━━ MATERIAL FOR THE TASK

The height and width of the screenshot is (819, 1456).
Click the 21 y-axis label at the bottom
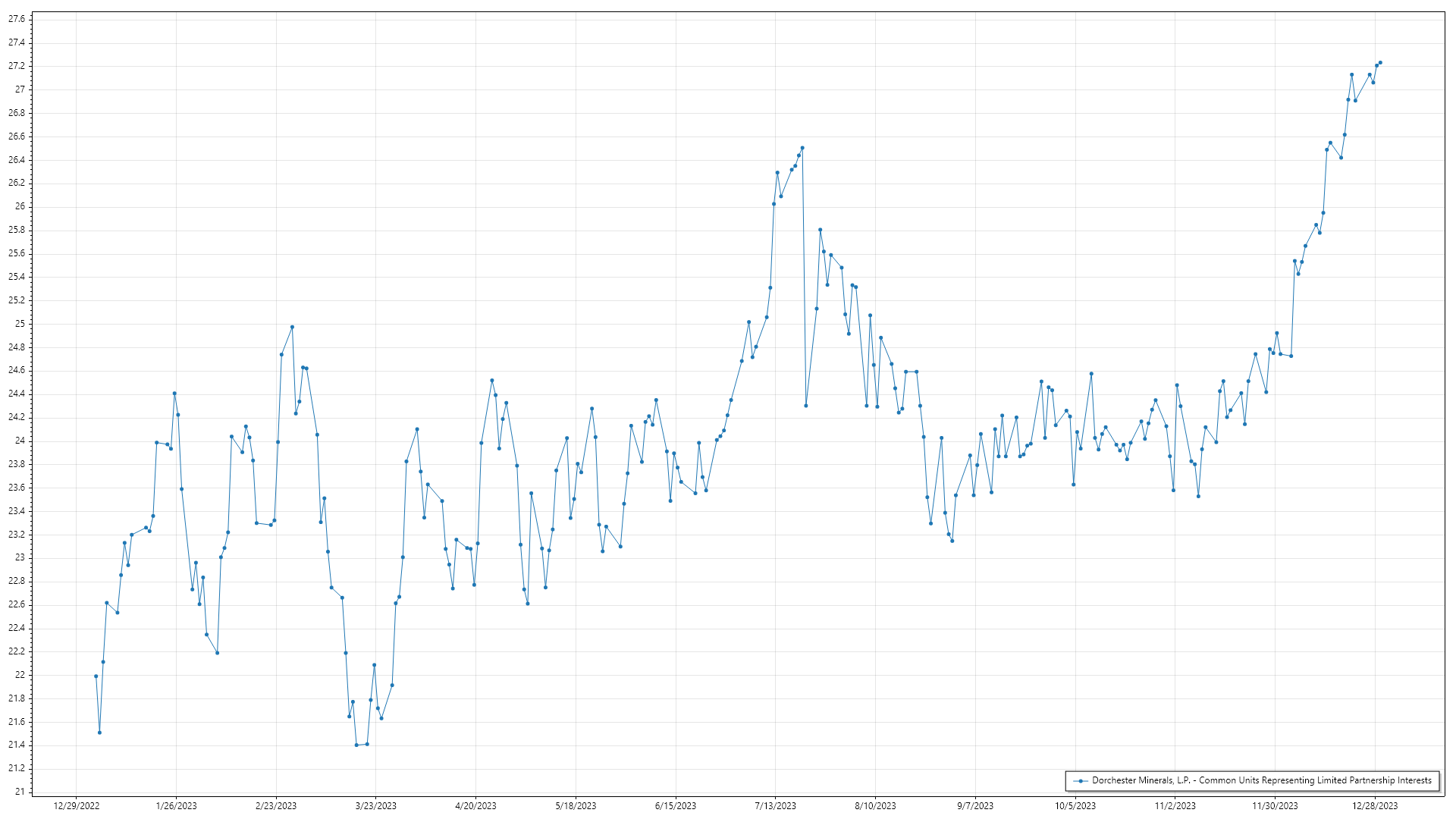(20, 792)
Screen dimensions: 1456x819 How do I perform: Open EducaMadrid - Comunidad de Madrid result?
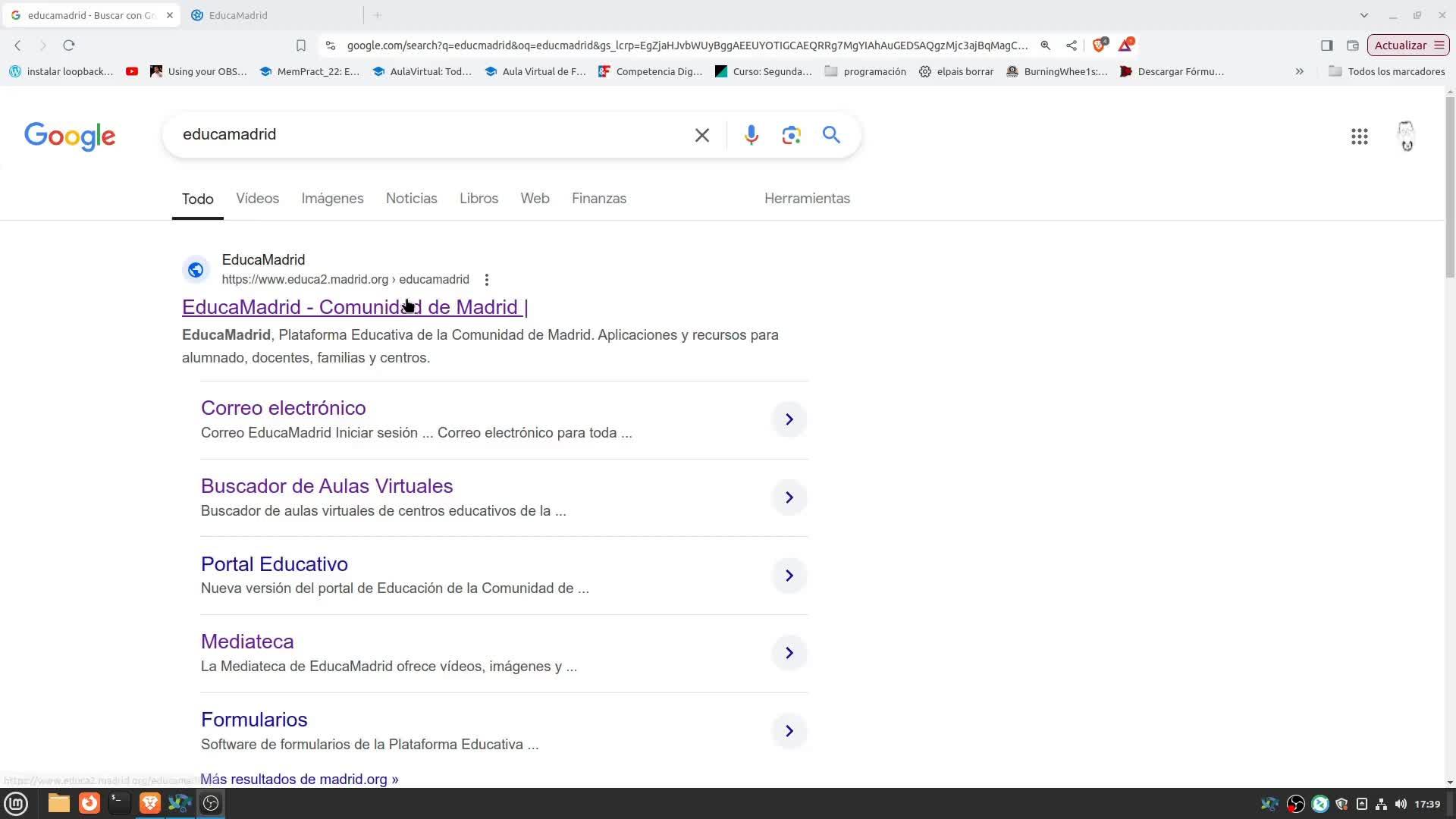tap(354, 307)
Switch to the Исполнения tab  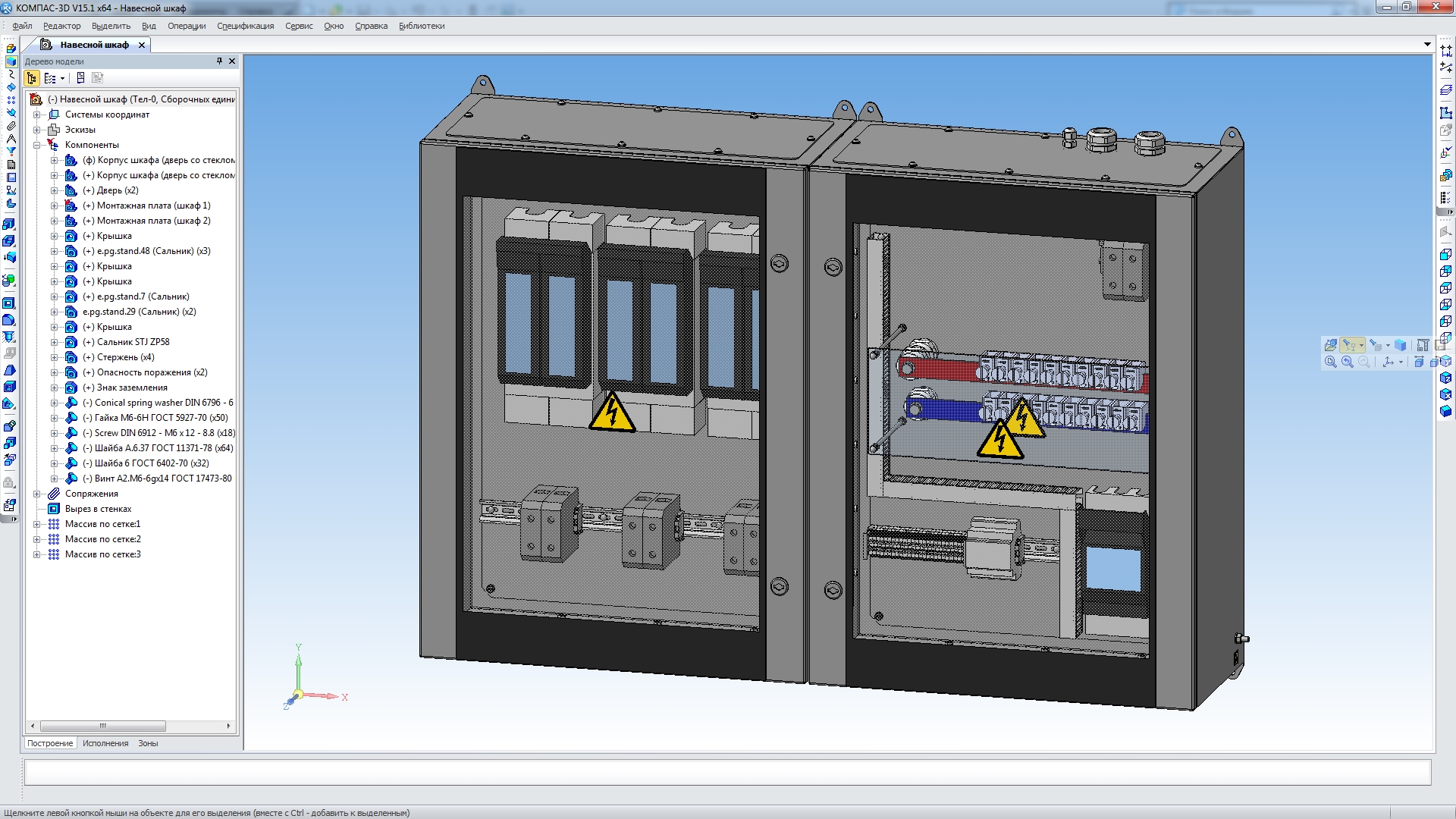tap(105, 743)
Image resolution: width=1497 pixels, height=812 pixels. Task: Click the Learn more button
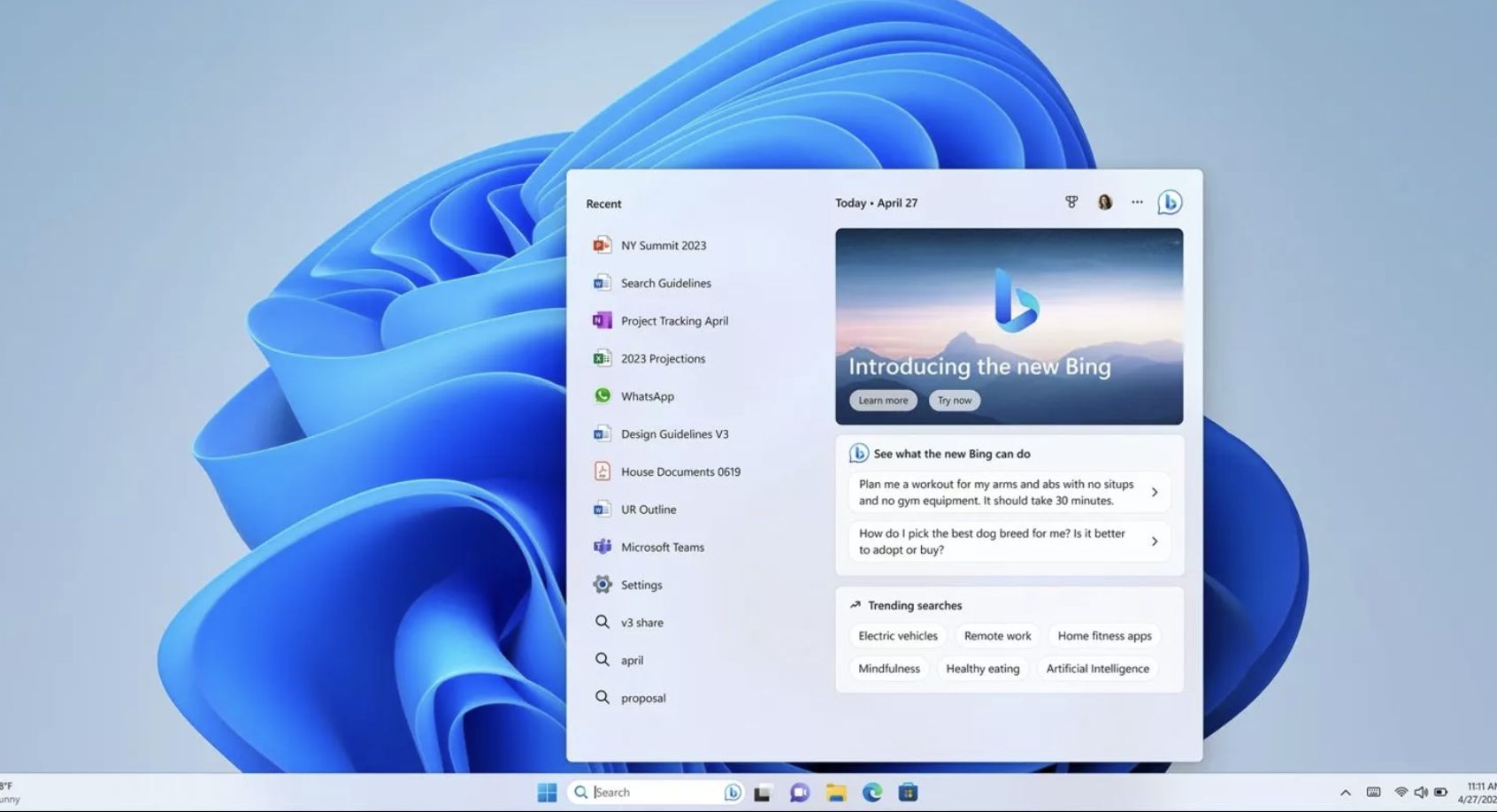pos(882,400)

━━━━

== TASK INSTRUCTIONS ==
What should appear is an exact copy of the lines from the one containing "Image resolution: width=1497" through the last line of the records above, pictures excluded.

== REPLY TO THE EXERCISE ==
Image resolution: width=1497 pixels, height=812 pixels. Task: Click the Learn more button
pos(882,400)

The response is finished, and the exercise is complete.